DOCUMENT TEXT:
========================

Accordingly, the flexible hose 20A, the water feed tube 19A and the header 18A are purged as only nitrogen gas is supplied, and residual water in the water spray device and the piping line connected thereto is all released from the spray nozzles 17a to 17f. When the purging is completed, the solenoid opening/closing valve 42 is closed and the solenoid opening/closing valve 40 is then closed, thus shutting off the supply of nitrogen gas to the header 18A. Thus, water droplets dripping are completely prevented even at the end of the water feeding process, and water feed can be safety stopped. At the same time, no water drops remain in the water feed channel at the beginning of the next spray process, preventing steam explosion.

Moreover, an inactive gas such as, for example, nitrogen gas, is used as a purge gas, so that inactive gas stays at the bottom of the molten iron ladles 5A and 5B during purging. The inactive gas can also lower the oxygen concentration in the molten iron ladle 5A.

When molten iron is being poured from the torpedo car 2B into the molten iron ladle 5B at the platform 1B, the hood truck 8 is moved to face the molten iron ladle 5B as shown in the chain line shown in FIG. 1. In this state, the square cylinder 16 is rotated clockwise in FIG. 4 by the rotating mechanism 21 of the water spray device 13. The spray nozzles 17a to 17f of the header 18B, as shown in the chain line in FIG. 1, face a molten iron flow from the torpedo car 2B with an inclination of about 60°C relative to the horizontal surface. Water feed is controlled in this state as described above, so that oxygen concentration in the molten iron ladle 5B can be controlled at about 12% or below, preferably about 8% or below, and the generation of fume dust can be restrained or prevented.

In the above-noted embodiments, the generation of fume dust is restrained or prevented when molten iron is being poured from the torpedo cars 2A and 2B into the molten iron ladle 5A or 5B. However, the prevention of fume dust is not limited to this. As shown in FIG. 10, when molten iron which is flowing out from a furnace along a molten iron trough 50 is being poured into the torpedo car 2A or 2B as a vessel through a molten iron trough 51, the generation of fume dust may be restrained or prevented by locating the water spray device 13 to let the spray nozzle face the molten iron flow at the pouring mouth of the torpedo car 2A or 2B. As shown in FIG. 11, when molten iron or steel is discharged from a ladle 60 into a molten iron or steel trough 61 as a vessel and is furthermore poured from the molten iron or steel trough 61 into a pig casting machine 62 as another vessel, each spray nozzle 63 and 64 is provided at a pouring location between the ladle 60 and the molten iron trough 61 and a pouring location between the molten iron or steel trough 61 and the pig casting machine 62, respectively. A molten iron or steel surface, in other words, a molten iron flow route herein is covered with steam by feeding water to control oxygen concentration near the molten iron flow at about 12% or below, thus restraining and preventing fume dust. Additionally, the present invention is applicable during the pouring process of predetermined molten iron or molten steel into a vessel such as a ladle, trough and casting, including the pouring process of molten iron from a molten iron ladle into a converter and the pouring process of molten steel from a converter to a ladle.

========================

PROVIDED MATERIAL:

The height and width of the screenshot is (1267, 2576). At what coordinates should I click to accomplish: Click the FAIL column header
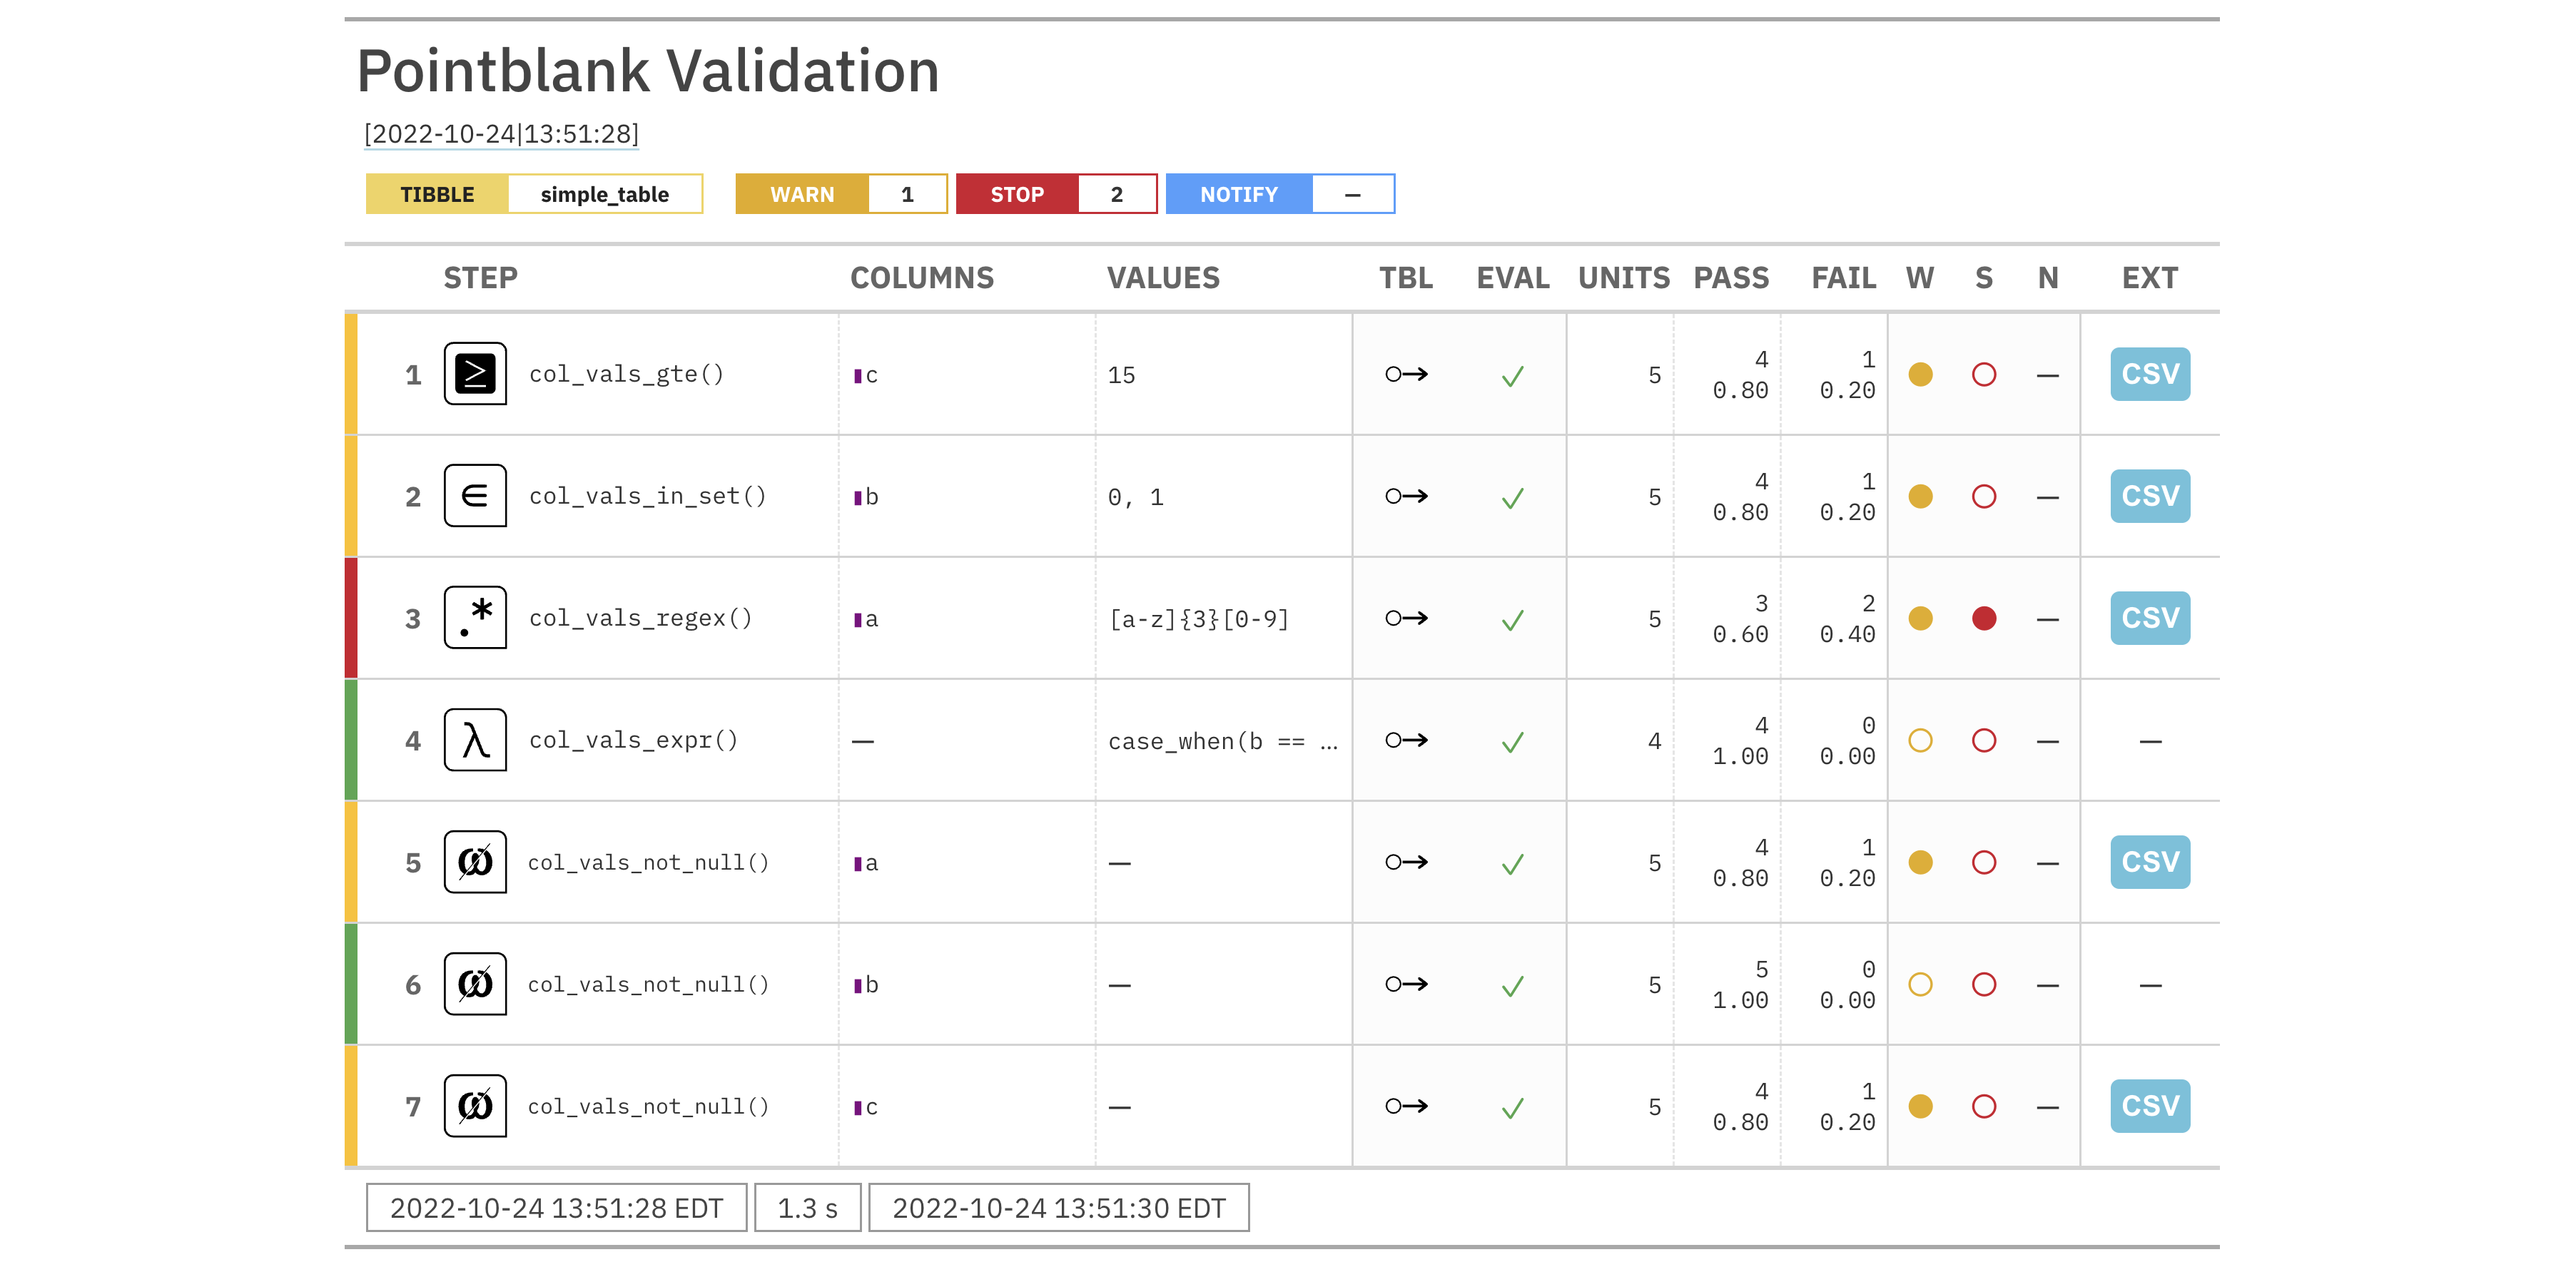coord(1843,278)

========================

WORK TO DO:
(a) In the molten iron pouring text, what oxygen concentration in the molten iron ladle 5B is called preferable?
(b) List every figure number that the molten iron pouring text refers to.
(c) Carry on the molten iron pouring text from its final sentence.
The lines come from a different source than the molten iron pouring text.

ANSWERS TO THE EXERCISES:
(a) About 8% or below.

(b) FIG. 1, FIG. 4, FIG. 10, FIG. 11

(c)
While molten metal is being steadily poured (in other words, during a process other than the beginning and end of pouring), it is more effective to use a water spray, instead of water mist. However, water mist alone may be used to prevent slight fume dust.

The water spray device 13 is arranged at the hood truck 8 to prevent fume dust during the pouring of molten metal from the torpedo cars 2A and 2B into the molten iron ladles 5A and 5B in the embodiments. However, fume dust prevention is not limited to this. A water spray device may be provided at each one of a plurality of molten iron ladles (vessels).

Moreover, one example of the spray angle is about 80°C; the spray amount is about 28 l/min.; and average particle size is about 830 μm, preferably, about 730 μm in certain discussed embodiments. However, these may be varied by using the Formula 1 or the like, depending on the size of the molten iron ladle or its pouring quantity. Basically, oxygen concentration around a molten iron flow should be reduced to about 12% or less, preferably, about 8% or less without steam explosion by steam that is generated by spraying water to molten metal such as molten iron. There may be various structures of the water spray device, the shape of each part, the number of nozzles, spray patterns, standard pressure, spray angles, spray amounts, water particle sizes, spray directions and the like, all of which may be determined based on the specifications of available equipment, to achieve the effects of the present invention.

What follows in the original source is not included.